(Task item): Reproduce the whole listing, keeping each word unchanged.

━━ Material for the task

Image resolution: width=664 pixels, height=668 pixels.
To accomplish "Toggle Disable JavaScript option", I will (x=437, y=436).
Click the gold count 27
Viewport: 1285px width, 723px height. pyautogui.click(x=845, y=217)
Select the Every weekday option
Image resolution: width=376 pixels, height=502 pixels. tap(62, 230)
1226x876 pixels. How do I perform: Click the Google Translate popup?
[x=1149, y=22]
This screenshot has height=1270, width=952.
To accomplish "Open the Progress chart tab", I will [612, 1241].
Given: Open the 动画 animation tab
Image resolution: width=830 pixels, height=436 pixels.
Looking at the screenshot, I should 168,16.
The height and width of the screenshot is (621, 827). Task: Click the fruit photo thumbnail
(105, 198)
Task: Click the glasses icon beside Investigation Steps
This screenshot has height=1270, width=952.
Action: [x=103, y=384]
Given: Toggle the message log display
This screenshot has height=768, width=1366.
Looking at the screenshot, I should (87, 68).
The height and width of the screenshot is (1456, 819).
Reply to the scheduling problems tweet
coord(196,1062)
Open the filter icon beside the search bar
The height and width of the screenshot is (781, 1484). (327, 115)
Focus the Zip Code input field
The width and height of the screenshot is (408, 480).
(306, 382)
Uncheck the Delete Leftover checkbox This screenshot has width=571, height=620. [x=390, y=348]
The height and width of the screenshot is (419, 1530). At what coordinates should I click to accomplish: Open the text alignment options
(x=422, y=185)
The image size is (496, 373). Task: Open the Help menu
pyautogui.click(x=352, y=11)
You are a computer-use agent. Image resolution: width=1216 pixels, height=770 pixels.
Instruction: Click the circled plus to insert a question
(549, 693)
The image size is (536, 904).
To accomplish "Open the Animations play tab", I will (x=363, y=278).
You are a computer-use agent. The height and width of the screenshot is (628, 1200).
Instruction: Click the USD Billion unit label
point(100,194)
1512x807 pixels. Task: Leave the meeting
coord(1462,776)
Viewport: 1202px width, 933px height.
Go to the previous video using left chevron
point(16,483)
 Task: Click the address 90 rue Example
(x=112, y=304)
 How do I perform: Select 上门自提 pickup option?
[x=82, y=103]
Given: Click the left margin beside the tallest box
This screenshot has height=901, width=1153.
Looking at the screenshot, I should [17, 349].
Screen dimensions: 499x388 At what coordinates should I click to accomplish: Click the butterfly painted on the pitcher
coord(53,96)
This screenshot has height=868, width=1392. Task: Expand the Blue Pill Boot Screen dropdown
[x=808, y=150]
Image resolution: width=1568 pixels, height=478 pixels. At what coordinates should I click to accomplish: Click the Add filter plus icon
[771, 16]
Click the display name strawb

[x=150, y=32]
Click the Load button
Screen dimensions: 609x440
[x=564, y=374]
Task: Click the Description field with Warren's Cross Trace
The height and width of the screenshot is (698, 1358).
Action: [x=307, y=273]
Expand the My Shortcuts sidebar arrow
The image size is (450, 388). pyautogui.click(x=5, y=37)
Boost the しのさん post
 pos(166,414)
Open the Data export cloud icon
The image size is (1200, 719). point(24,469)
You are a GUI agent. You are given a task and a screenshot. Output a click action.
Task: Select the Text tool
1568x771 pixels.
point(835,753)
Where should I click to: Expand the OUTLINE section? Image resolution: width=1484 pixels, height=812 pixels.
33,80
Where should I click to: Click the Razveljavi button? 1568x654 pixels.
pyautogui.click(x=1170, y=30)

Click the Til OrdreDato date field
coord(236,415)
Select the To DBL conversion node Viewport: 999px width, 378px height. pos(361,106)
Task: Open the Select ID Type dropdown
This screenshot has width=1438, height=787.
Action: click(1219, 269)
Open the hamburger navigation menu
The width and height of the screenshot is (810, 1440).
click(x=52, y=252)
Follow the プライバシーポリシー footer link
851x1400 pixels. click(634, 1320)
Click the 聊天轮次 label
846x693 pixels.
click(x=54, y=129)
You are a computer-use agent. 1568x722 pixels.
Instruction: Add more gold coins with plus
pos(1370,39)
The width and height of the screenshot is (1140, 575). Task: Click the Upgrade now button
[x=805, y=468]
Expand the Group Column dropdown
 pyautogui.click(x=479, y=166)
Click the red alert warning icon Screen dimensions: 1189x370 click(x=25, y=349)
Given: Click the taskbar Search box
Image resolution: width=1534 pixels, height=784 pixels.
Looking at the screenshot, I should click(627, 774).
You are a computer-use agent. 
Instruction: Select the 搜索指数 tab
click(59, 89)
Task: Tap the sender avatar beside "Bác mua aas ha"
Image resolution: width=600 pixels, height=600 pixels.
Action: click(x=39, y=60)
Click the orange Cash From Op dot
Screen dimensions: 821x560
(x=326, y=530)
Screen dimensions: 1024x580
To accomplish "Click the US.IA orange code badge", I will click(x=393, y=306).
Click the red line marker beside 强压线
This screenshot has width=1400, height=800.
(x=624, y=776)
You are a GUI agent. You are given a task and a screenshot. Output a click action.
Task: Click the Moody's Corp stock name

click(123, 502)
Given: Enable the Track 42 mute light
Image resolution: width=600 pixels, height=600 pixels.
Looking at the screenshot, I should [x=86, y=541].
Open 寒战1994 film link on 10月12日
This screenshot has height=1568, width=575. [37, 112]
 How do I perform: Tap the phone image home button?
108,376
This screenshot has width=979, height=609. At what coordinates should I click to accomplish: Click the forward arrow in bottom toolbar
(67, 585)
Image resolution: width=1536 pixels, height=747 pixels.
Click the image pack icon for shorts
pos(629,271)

━━━━

(Answer to the exercise):
Image resolution: width=664 pixels, height=668 pixels.
To accomplish "Toggle Disable JavaScript option", I will (x=437, y=436).
Click the gold count 27
Viewport: 1285px width, 723px height. pyautogui.click(x=845, y=217)
Select the Every weekday option
Image resolution: width=376 pixels, height=502 pixels. tap(62, 230)
1226x876 pixels. How do I perform: Click the Google Translate popup?
[x=1149, y=22]
This screenshot has height=1270, width=952.
To accomplish "Open the Progress chart tab", I will [612, 1241].
Given: Open the 动画 animation tab
Image resolution: width=830 pixels, height=436 pixels.
Looking at the screenshot, I should 168,16.
The height and width of the screenshot is (621, 827). Task: Click the fruit photo thumbnail
(105, 198)
Task: Click the glasses icon beside Investigation Steps
This screenshot has height=1270, width=952.
Action: [x=103, y=384]
Given: Toggle the message log display
This screenshot has height=768, width=1366.
Looking at the screenshot, I should (87, 68).
The height and width of the screenshot is (1456, 819).
Reply to the scheduling problems tweet
coord(196,1062)
Open the filter icon beside the search bar
The height and width of the screenshot is (781, 1484). (327, 115)
Focus the Zip Code input field
The width and height of the screenshot is (408, 480).
(306, 382)
Uncheck the Delete Leftover checkbox This screenshot has width=571, height=620. [x=390, y=348]
The height and width of the screenshot is (419, 1530). At what coordinates should I click to accomplish: Open the text alignment options
(x=422, y=185)
The image size is (496, 373). Task: Open the Help menu
pyautogui.click(x=352, y=11)
You are a computer-use agent. Image resolution: width=1216 pixels, height=770 pixels.
Instruction: Click the circled plus to insert a question
(549, 693)
The image size is (536, 904).
To accomplish "Open the Animations play tab", I will (x=363, y=278).
You are a computer-use agent. The height and width of the screenshot is (628, 1200).
Instruction: Click the USD Billion unit label
point(100,194)
1512x807 pixels. Task: Leave the meeting
coord(1462,776)
Viewport: 1202px width, 933px height.
Go to the previous video using left chevron
point(16,483)
 Task: Click the address 90 rue Example
(x=112, y=304)
 How do I perform: Select 上门自提 pickup option?
[x=82, y=103]
Given: Click the left margin beside the tallest box
This screenshot has height=901, width=1153.
Looking at the screenshot, I should [17, 349].
Screen dimensions: 499x388 At what coordinates should I click to accomplish: Click the butterfly painted on the pitcher
coord(53,96)
This screenshot has height=868, width=1392. Task: Expand the Blue Pill Boot Screen dropdown
[x=808, y=150]
Image resolution: width=1568 pixels, height=478 pixels. At what coordinates should I click to accomplish: Click the Add filter plus icon
[771, 16]
Click the display name strawb

[x=150, y=32]
Click the Load button
Screen dimensions: 609x440
[x=564, y=374]
Task: Click the Description field with Warren's Cross Trace
The height and width of the screenshot is (698, 1358).
Action: [x=307, y=273]
Expand the My Shortcuts sidebar arrow
The image size is (450, 388). pyautogui.click(x=5, y=37)
Boost the しのさん post
 pos(166,414)
Open the Data export cloud icon
The image size is (1200, 719). point(24,469)
You are a GUI agent. You are given a task and a screenshot. Output a click action.
Task: Select the Text tool
1568x771 pixels.
point(835,753)
Where should I click to: Expand the OUTLINE section? Image resolution: width=1484 pixels, height=812 pixels.
33,80
Where should I click to: Click the Razveljavi button? 1568x654 pixels.
pyautogui.click(x=1170, y=30)

Click the Til OrdreDato date field
coord(236,415)
Select the To DBL conversion node Viewport: 999px width, 378px height. pos(361,106)
Task: Open the Select ID Type dropdown
This screenshot has width=1438, height=787.
Action: click(1219, 269)
Open the hamburger navigation menu
The width and height of the screenshot is (810, 1440).
click(x=52, y=252)
Follow the プライバシーポリシー footer link
851x1400 pixels. click(634, 1320)
Click the 聊天轮次 label
846x693 pixels.
click(x=54, y=129)
You are a computer-use agent. 1568x722 pixels.
Instruction: Add more gold coins with plus
pos(1370,39)
The width and height of the screenshot is (1140, 575). Task: Click the Upgrade now button
[x=805, y=468]
Expand the Group Column dropdown
 pyautogui.click(x=479, y=166)
Click the red alert warning icon Screen dimensions: 1189x370 click(x=25, y=349)
Given: Click the taskbar Search box
Image resolution: width=1534 pixels, height=784 pixels.
Looking at the screenshot, I should click(627, 774).
You are a computer-use agent. 
Instruction: Select the 搜索指数 tab
click(59, 89)
Task: Tap the sender avatar beside "Bác mua aas ha"
Image resolution: width=600 pixels, height=600 pixels.
Action: click(x=39, y=60)
Click the orange Cash From Op dot
Screen dimensions: 821x560
(x=326, y=530)
Screen dimensions: 1024x580
To accomplish "Click the US.IA orange code badge", I will click(x=393, y=306).
Click the red line marker beside 强压线
This screenshot has width=1400, height=800.
(x=624, y=776)
You are a GUI agent. You are given a task and a screenshot. Output a click action.
Task: Click the Moody's Corp stock name

click(123, 502)
Given: Enable the Track 42 mute light
Image resolution: width=600 pixels, height=600 pixels.
Looking at the screenshot, I should [x=86, y=541].
Open 寒战1994 film link on 10月12日
This screenshot has height=1568, width=575. [37, 112]
 How do I perform: Tap the phone image home button?
108,376
This screenshot has width=979, height=609. At what coordinates should I click to accomplish: Click the forward arrow in bottom toolbar
(67, 585)
Image resolution: width=1536 pixels, height=747 pixels.
Click the image pack icon for shorts
pos(629,271)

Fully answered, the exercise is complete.